İzmir doğumluydu Latife.

ABD’nin ve İngiltere’nin tütün ve pamuk borsalarında söz sahibi olan, şehrin en zengin tüccarı Muammer beyin kızıydı.

İlkokul eğitimini eve getirilen İngiliz ve Alman öğretmenlerle tamamlamış, sonrasında İstanbul’da Arnavutköy Amerikan Koleji’nde okumuştu, İngiltere’de Tudor Hall School’da lisanını ilerletmişti.

Halide Edip Adıvar’ın öğrencisiydi, Tevfik Fikret’ten Halit Ziya Uşaklıgil’den ders almıştı.

Anadili seviyesinde İngilizce, ileri düzeyde Almanca, Fransızca, Farsça konuşuyordu, Rumca ve İtalyanca biliyordu.

Piyano çalıyordu.

Mükemmel biniciydi, atın eyerine süvari gibi otururdu.

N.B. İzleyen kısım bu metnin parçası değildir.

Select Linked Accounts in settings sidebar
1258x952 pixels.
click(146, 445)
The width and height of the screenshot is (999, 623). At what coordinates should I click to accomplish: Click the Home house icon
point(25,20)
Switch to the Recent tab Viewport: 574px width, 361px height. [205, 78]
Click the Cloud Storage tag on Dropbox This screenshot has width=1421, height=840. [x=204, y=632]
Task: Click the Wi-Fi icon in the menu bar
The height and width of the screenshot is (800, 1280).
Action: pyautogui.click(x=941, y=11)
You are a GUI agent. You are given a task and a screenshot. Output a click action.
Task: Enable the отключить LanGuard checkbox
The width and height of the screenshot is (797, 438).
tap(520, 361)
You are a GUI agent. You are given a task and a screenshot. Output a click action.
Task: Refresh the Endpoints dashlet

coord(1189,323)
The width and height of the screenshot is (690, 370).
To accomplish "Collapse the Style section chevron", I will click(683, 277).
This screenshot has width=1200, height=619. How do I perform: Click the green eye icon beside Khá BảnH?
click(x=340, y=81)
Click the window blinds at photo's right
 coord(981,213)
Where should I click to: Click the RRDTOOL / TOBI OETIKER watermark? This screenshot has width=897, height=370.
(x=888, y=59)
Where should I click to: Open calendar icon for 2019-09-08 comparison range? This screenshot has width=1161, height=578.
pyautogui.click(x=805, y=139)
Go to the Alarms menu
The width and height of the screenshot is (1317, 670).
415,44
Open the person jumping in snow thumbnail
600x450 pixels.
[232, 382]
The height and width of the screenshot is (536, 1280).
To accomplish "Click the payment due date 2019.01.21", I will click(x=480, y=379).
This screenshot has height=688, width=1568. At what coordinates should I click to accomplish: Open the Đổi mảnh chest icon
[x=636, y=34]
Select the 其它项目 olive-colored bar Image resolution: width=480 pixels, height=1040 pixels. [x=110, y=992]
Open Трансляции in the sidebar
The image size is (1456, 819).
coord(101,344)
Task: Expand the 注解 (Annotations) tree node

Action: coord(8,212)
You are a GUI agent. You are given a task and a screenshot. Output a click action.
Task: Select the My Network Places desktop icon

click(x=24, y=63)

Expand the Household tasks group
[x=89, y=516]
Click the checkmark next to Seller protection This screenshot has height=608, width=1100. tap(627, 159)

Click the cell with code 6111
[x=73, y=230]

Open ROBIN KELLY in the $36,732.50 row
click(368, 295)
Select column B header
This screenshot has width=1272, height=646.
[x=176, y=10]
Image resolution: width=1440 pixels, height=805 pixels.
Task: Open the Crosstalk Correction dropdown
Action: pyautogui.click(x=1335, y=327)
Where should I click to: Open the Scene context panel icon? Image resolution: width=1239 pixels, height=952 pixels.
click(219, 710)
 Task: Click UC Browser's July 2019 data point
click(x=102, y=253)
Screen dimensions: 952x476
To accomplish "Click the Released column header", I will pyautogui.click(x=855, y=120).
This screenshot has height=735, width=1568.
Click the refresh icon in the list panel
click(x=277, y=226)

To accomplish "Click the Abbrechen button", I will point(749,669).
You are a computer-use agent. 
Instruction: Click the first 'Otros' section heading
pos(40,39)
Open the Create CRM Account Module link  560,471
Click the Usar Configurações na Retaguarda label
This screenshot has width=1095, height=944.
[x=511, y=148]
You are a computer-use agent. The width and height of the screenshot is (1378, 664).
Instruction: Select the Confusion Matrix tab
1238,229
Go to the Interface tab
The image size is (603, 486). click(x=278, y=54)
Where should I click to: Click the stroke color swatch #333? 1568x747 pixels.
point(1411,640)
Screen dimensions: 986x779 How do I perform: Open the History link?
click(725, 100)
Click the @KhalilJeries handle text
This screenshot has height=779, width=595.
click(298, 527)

Sorbonne Üniversitesi’nde siyaset ve hukuk okudu.

29 Ocak 1923’te evlendiler.

Koyu gri sade bir elbise giymişti, Paris’ten almıştı.

Saçına beyaz ipek başörtüsü atmıştı.

Aslında elbette bembeyaz bir gelinlik giymek istiyordu ama, kayınvalidesi Zübeyde Hanım yeni vefat etmişti, onun matemi vardı, hayatının bu en mutlu gününde fedakarlıkta bulunmak, vakarlı olmak zorundaydı, bu olgunlukta bir kızdı.

Mustafa Kemal üç parçalı lacivert takım elbise giymişti, kırmızı kravat tercih etmişti, ceketinin üst cebinde beyaz keten mendil vardı, astragan kalpak takmıştı.

Mustafa Kemal, kibrit kutusu büyüklüğünde altın muhafaza içinde elyazması Kuran-ı Kerim ve akik taşlı broş hediye etti eşine... Latife ise, gümüş sigara tabakasıyla bir kravat iğnesi verdi.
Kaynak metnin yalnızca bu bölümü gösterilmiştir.